COURSEWORK, EXAMS, AND ASSIGNMENTS

MIDTERM EXAM (30%)

The midterm exam will be closed book, closed notes and in the short-essay format (8-10 questions). The questions will be based mostly on classroom lectures. There will be NO Final Exam for this class. Academic integrality will be strictly enforced. Consequences for cheating will be severe.

MAJOR CONFERENCE REVIEW AND PROPOSAL (20%)

Each student will be required to select a major data/text mining or computing related conference of interest to him/her. He/she will study significant recent (past 4 years) papers published in the selected conference and provide a systematic review, illustration, and analysis of these papers. Based on some of these papers, each student will also propose an individual research project for the class. The instructor will suggest selected major conferences for consideration. Each student will be welcome to suggest other major conferences of potential interest. The instructor will also provide tangible instruction for proposal preparation and writing based on the National Science Foundation (NSF) guideline. A conference review and project proposal (5 pages) will be needed by the third week of the semester and the conference review presentation (10-12 minutes) will be held in the second half of the semester.

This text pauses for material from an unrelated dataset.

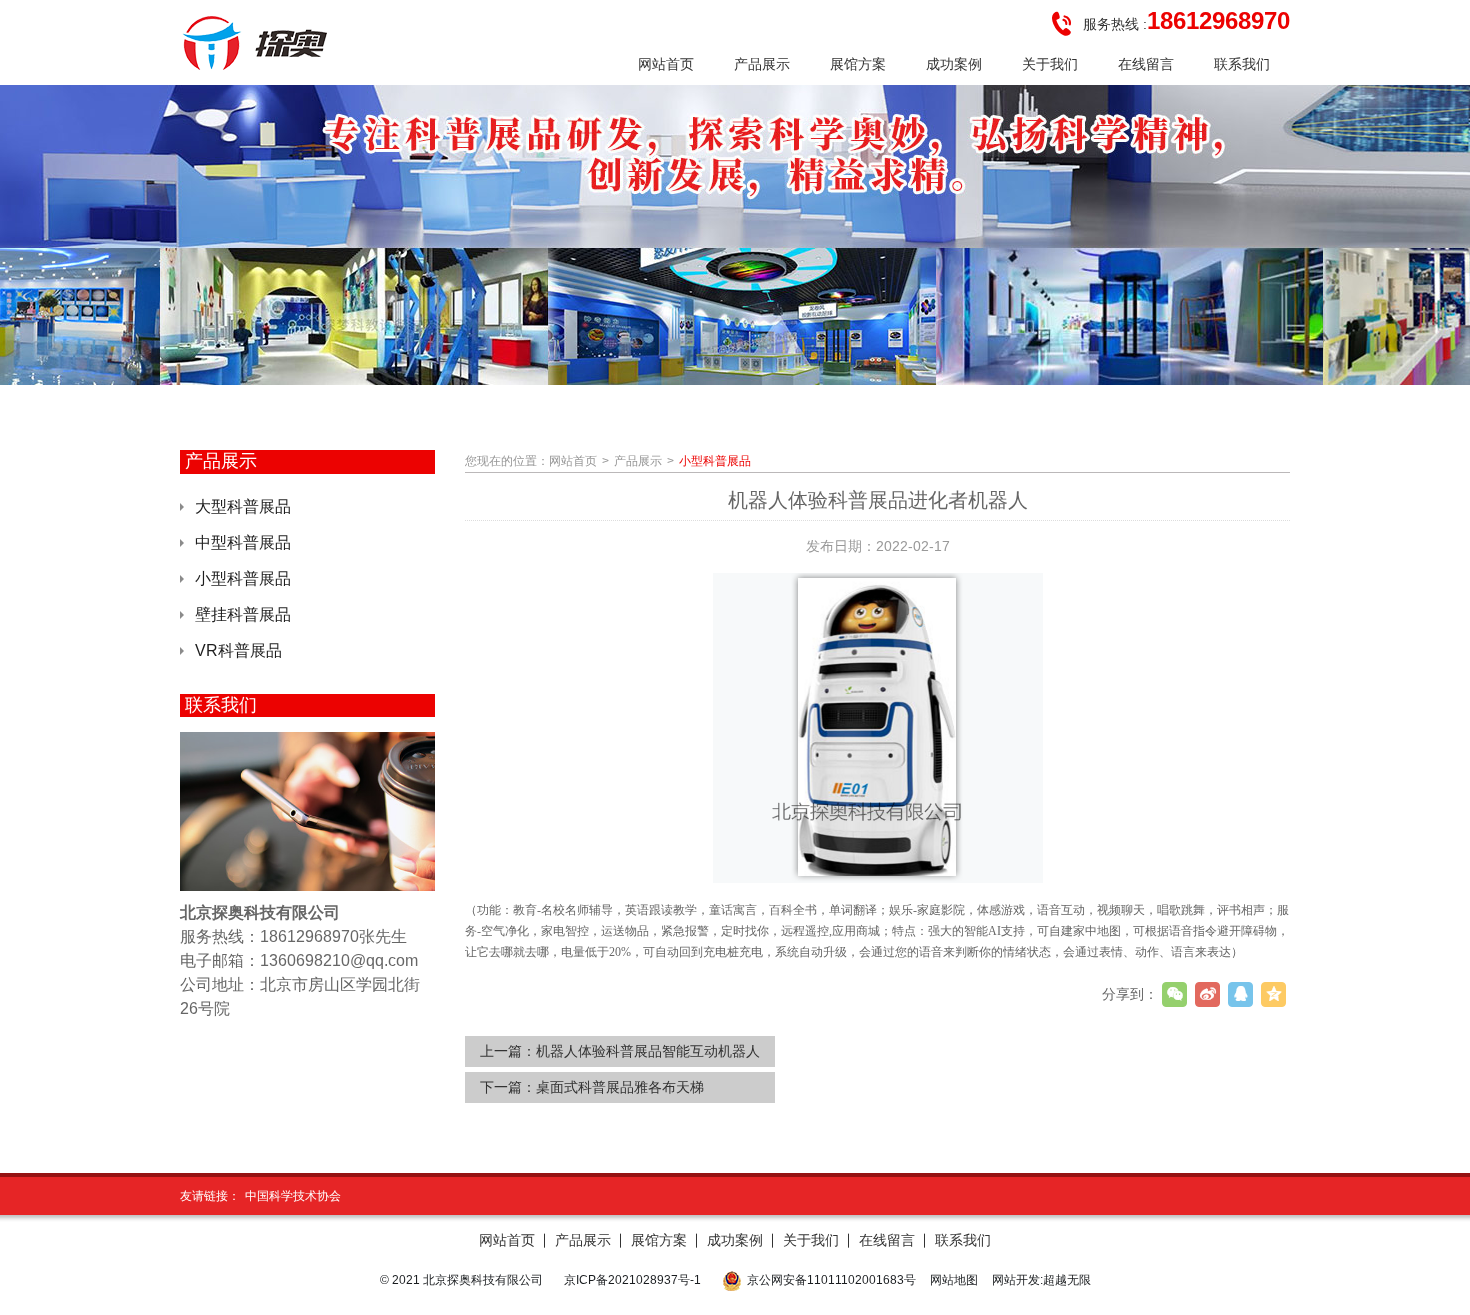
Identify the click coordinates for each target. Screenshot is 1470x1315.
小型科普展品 (243, 578)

RESEARCH PROJECT PRESENTATION AND PAPER (40%)

Each student will be required to propose and execute an individual, original, and data-driven research project in data/text/web mining for emerging applications of interest to the student. Projects will be judged based on the novelty and originality of the chosen or proposed algorithms and the novelty and impact of the chosen applications. Each student will present at the end of the semester (15-20 minutes) and a final research paper (8 pages, IEEE format) will be submitted after all presentation sessions. The instructor will provide details about the final paper format and structure, mostly based on significant IEEE or ACM conferences. The instructor will also discuss with students about the suitability of selected algorithms and applications.

LECTURES, ATTENDANCE, AND ACADEMIC INTEGRITY

Students are required to attend all lectures on time and honor academic integrity. Missing classes will result in loss of points or administrative drop by the instructor. Students are required to send excuse notes (via email) to the instructor before missing classes. Students are permitted to bring laptop to classroom for note taking purposes, but not for checking email or web surfing. Professional attitude and strong work ethics are needed for this class. Students are encouraged to consult the instructor for advice and help.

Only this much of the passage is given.